(Beginning of Recorded information)

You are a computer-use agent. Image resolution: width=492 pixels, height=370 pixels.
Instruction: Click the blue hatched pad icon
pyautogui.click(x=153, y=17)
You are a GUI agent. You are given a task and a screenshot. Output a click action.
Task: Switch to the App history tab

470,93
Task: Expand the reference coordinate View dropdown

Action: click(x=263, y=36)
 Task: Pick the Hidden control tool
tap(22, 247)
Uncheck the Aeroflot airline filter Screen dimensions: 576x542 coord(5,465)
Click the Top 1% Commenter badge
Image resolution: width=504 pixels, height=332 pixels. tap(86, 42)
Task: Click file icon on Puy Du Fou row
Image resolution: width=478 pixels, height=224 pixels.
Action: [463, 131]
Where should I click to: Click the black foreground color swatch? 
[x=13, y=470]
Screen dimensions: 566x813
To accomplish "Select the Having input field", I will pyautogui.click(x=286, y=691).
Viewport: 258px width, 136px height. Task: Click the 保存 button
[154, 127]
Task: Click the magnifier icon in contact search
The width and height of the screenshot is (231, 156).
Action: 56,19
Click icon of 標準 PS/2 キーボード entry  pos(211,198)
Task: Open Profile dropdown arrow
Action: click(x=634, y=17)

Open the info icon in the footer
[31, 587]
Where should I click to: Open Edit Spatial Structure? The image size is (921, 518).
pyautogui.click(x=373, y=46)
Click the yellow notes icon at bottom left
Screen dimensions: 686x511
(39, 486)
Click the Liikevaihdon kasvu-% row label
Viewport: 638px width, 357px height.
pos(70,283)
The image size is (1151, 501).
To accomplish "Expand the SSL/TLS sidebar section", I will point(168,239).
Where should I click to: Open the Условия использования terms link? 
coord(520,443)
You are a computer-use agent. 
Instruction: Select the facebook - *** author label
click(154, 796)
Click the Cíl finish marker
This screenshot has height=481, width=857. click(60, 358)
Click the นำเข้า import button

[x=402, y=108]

(End of Recorded information)

- **How to complete this task**
Reproduce every line of the data without changing a word.

- **Answer to the problem**
You are a computer-use agent. Image resolution: width=492 pixels, height=370 pixels.
Instruction: Click the blue hatched pad icon
pyautogui.click(x=153, y=17)
You are a GUI agent. You are given a task and a screenshot. Output a click action.
Task: Switch to the App history tab

470,93
Task: Expand the reference coordinate View dropdown

Action: click(x=263, y=36)
 Task: Pick the Hidden control tool
tap(22, 247)
Uncheck the Aeroflot airline filter Screen dimensions: 576x542 coord(5,465)
Click the Top 1% Commenter badge
Image resolution: width=504 pixels, height=332 pixels. tap(86, 42)
Task: Click file icon on Puy Du Fou row
Image resolution: width=478 pixels, height=224 pixels.
Action: [463, 131]
Where should I click to: Click the black foreground color swatch? 
[x=13, y=470]
Screen dimensions: 566x813
To accomplish "Select the Having input field", I will pyautogui.click(x=286, y=691).
Viewport: 258px width, 136px height. Task: Click the 保存 button
[154, 127]
Task: Click the magnifier icon in contact search
The width and height of the screenshot is (231, 156).
Action: 56,19
Click icon of 標準 PS/2 キーボード entry  pos(211,198)
Task: Open Profile dropdown arrow
Action: click(x=634, y=17)

Open the info icon in the footer
[31, 587]
Where should I click to: Open Edit Spatial Structure? The image size is (921, 518).
pyautogui.click(x=373, y=46)
Click the yellow notes icon at bottom left
Screen dimensions: 686x511
(39, 486)
Click the Liikevaihdon kasvu-% row label
Viewport: 638px width, 357px height.
pos(70,283)
The image size is (1151, 501).
To accomplish "Expand the SSL/TLS sidebar section", I will point(168,239).
Where should I click to: Open the Условия использования terms link? 
coord(520,443)
You are a computer-use agent. 
Instruction: Select the facebook - *** author label
click(154, 796)
Click the Cíl finish marker
This screenshot has height=481, width=857. click(60, 358)
Click the นำเข้า import button

[x=402, y=108]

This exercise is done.